But, Why Do You Need A Blog ?
I recently joined the awesome npmx.dev open source community (if you haven't yet come join us on the Discord!) and proposed to write a blog post on release day to promote the project.
But at that point I didn't have a blog, and I kinda did it on purpose to trick myself to build one before the release!
So I took a few hours (literally less than a day), to build this dead simple portfolio/blog and focused on the essentials: readable, with a light/dark theme and fast.
The interesting part is where the blog posts come from. There's no database, no CMS, no markdown files committed to a git repo. The posts live on AT Protocol (the same decentralized network that powers Bluesky) and the site just reads them at runtime.
Since a blog wouldn't be a blog without a first post, I thought I could write about that, so here's how I implemented it.
The "I don't want to maintain a CMS" problem
I've been through the usual cycle several times. Set up a headless CMS, build the blog around it, abandon everything before posting (OK, maybe the problem was that I wasn't as confident about sharing my views on the internet back then as I am now).
This time I wanted something dead simple so I could focus on actually publishing: write something in a nice editor, hit publish, and have it show up on my site. No redeploy. No git involved. No database to keep alive.

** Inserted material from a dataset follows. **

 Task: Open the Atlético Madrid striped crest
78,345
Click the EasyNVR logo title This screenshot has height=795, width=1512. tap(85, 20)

Turns out AT Protocol makes this surprisingly easy.
AT Protocol and WhiteWind
If you're on Bluesky, you already have a personal data repository on AT Protocol. It stores your posts, your profile, your follows, etc. but it can store other things too! The repo is organized into collections, and any app can define its own.
WhiteWind is a blogging platform that does exactly that. It uses a collection called com.whtwnd.blog.entry to store blog posts directly in your AT Protocol repo. You log in with your Bluesky account, write in Markdown, publish, and that's it, sitting in your own data repo, readable by anyone through the public API.
The neat part: since the data is in your repo and not on WhiteWind's servers, any app can fetch and display it. Including, well, my blog 😊
What's Under The Hood
I decided to use Nuxt since it's the framework I know the best, and I didn't want to spend too long setting up this project.
Nuxt is perfect for that, convention over configuration makes it perfect for small projects like this one!
Technically, it's just two routes on the server:
server/
└── api/
├── posts.get.ts # list posts with pagination
└── post/
└── [rkey].get.ts # fetch a single post by key
When you visit the blog page, the server calls com.atproto.repo.listRecords on my Bluesky repo, grabs entries from the com.whtwnd.blog.entry collection, and returns them. No auth needed since everything is public by design.
Each post comes with a visibility level (public, url, or author). In production, only public posts show up. In dev mode, everything is visible so I can preview drafts before publishing them for real.
On the frontend, the Markdown content is rendered with @nuxtjs/mdc (which handles syntax highlighting and all that). The blog index has infinite scroll, each post shows an estimated reading time, and that's about it.
The Writing Workflow
This is my favorite part. When I want to write a post:
- Go to WhiteWind
- Log in with my Bluesky account
- Write in Markdown
- Hit publish
That's it. The post shows up on my site immediately. No commit, no deploy, no webhook. WhiteWind writes to my AT Protocol repo, and the site reads from it on every request.
In dev mode, there's even an edit link on each post that takes me straight back to the WhiteWind editor. Handy for fixing the inevitable typo you only notice after publishing 😁
It Is Also Yours
The whole project is open source and designed to be reusable. The setup is three environment variables:
NUXT_PUBLIC_MODE=production
NUXT_PUBLIC_ATPROTO_SERVICE=https://bsky.social
NUXT_PUBLIC_ATPROTO_REPO=your-handle.bsky.social
Swap in your Bluesky handle, tweak the homepage with your own info, deploy to whatever platform you like (Vercel, Netlify, Cloudflare Pages or anything that runs Nuxt), and you've got a working portfolio with a blog. No database to provision, no server to babysit.
Personally I decided to keep the design as minimal as possible, with Space Mono everywhere and light/dark theme that follows your system preferences.
Why I Like This (Imperfect) Setup
I'm not going to pretend this is the objectively best way to build a blog, it lacks a lot of features and it is limited to only Markdown, so no custom components or interactive experiences (though I have some ideas to circumvent these limitations 👀)
But for my use case it's a sweet spot: I can write from anywhere, no server maintenance, and my posts are also available on WhiteWind!
The other thing I like is that the content actually lives in my AT Protocol repo. If this site disappears tomorrow, the posts are still there. If WhiteWind shuts down, some other editor will come along.
The data is mine in a way that it wouldn't be on Medium or any other platform.
Anyway, if you want a minimal portfolio with a blog that runs on AT Protocol, the code is available on this Github repository.